Voilà plusieurs semaines qu’ils sont descendus. Moi, je n’ose plus y mettre les pieds ! Quand les Nibelungs reviennent après avoir porté de la nourriture ou du matériel à leurs camarades, nombre d’entre eux viennent s’effondrer dans mes bras. Je pleure souvent avec eux. Il se passe des choses horribles que nous ne comprenons pas là-bas en bas.
Nous envisageons même de quitter les lieux. Hélas, nous ignorons où aller. Il faudrait des années pour creuser des tunnels qui pourraient nous conduire sur le flanc opposé de la montagne. Or d’ici là, qui sait ce qu’il sera arrivé à l’esprit de Lok-Ta et de nous. Aucun d’entre nous n’a envie de fuir par la plaine. Incapable de nous défendre, les humains et les autres taxons nous réduiraient en esclaves ou à l’état de cadavre à la première attaque. Nous nous sentons prisonniers dans notre propre demeure. Un sentiment absolument épouvantable. Certains pensent que nous devrions demander de l’aide aux autres espèces. Mais à qui ? Les humains ne font pas le poids face à un dragon, alors à un dragon fou ! Les Alfes préfèrent se tuer que de mettre un pied sous terre. Aucun Néands n’a été vu depuis des décades ! Certains disent qu’ils sont tous morts, qu’ils sont un peu comme nous, tous terrer sous une montagne. Nous sommes seuls.
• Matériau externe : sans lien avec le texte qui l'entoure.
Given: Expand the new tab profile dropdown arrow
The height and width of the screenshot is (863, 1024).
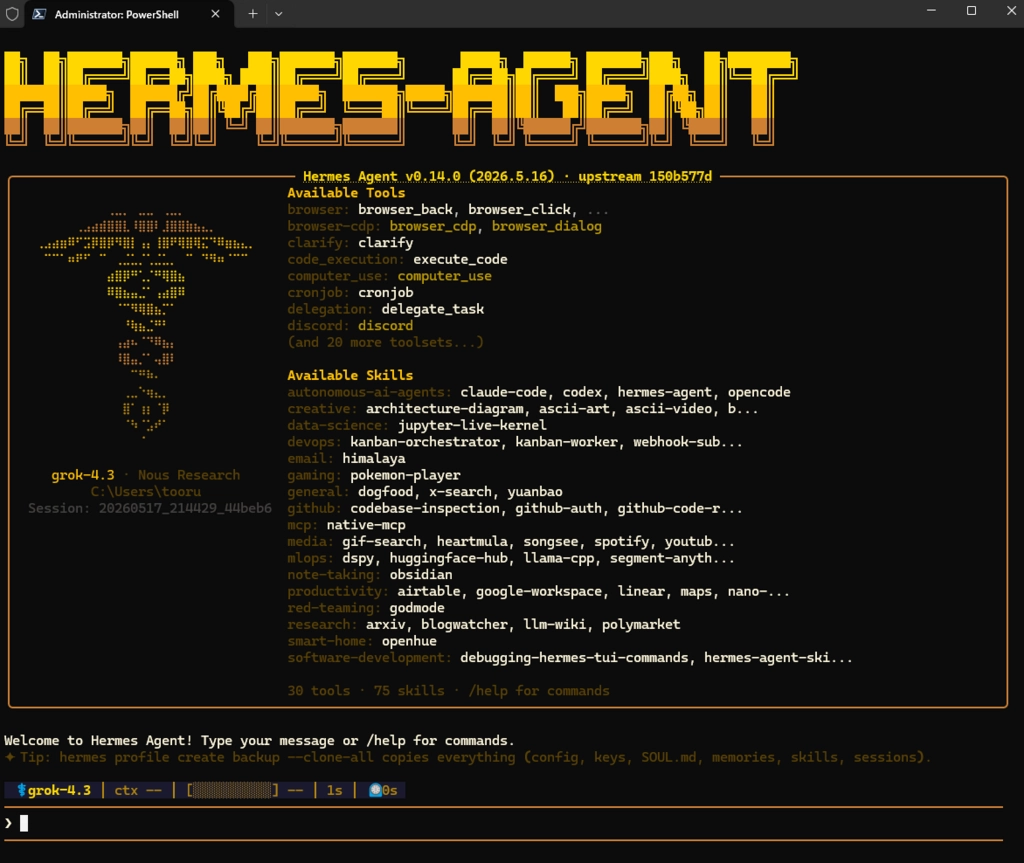Looking at the screenshot, I should (279, 14).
Un forgeron est remonté. Il dit que Lok-Ta exige ma présence. Il a peur. Je le vois dans ses yeux. Il y a des choses qu’il ne dit pas. D’ailleurs, tout le monde le sent. Les Nibelungs ne veulent pas que je m’y rende. L’un d’eux me barre la route, armé d’un bâton. Il tremble plus qu’un humain nu en plein hiver. Je me saisis de la canne sans difficulté. Il n’a même pas esquissé un mouvement. Il se jette dans mes jambes, son museau en larme. Suivi par toute la troupe qui m’entoure. Tous déversent leur peur sur les jupons. Moi-même je ne peux retenir mes sanglots. Je m’agenouille et je suis assaillie de tout côté. Ils sont si nombreux que je n’arrive pas à caresser toutes les têtes, à prendre dans mes bras tous celles et ceux qui cherchent à m’éteindre. Malgré ma peine et mes angoisses, je les repousse et me relève. Je tente en vain de les rassurer, de leur dire que tout ira bien. Mais je n’y crois pas moi-même.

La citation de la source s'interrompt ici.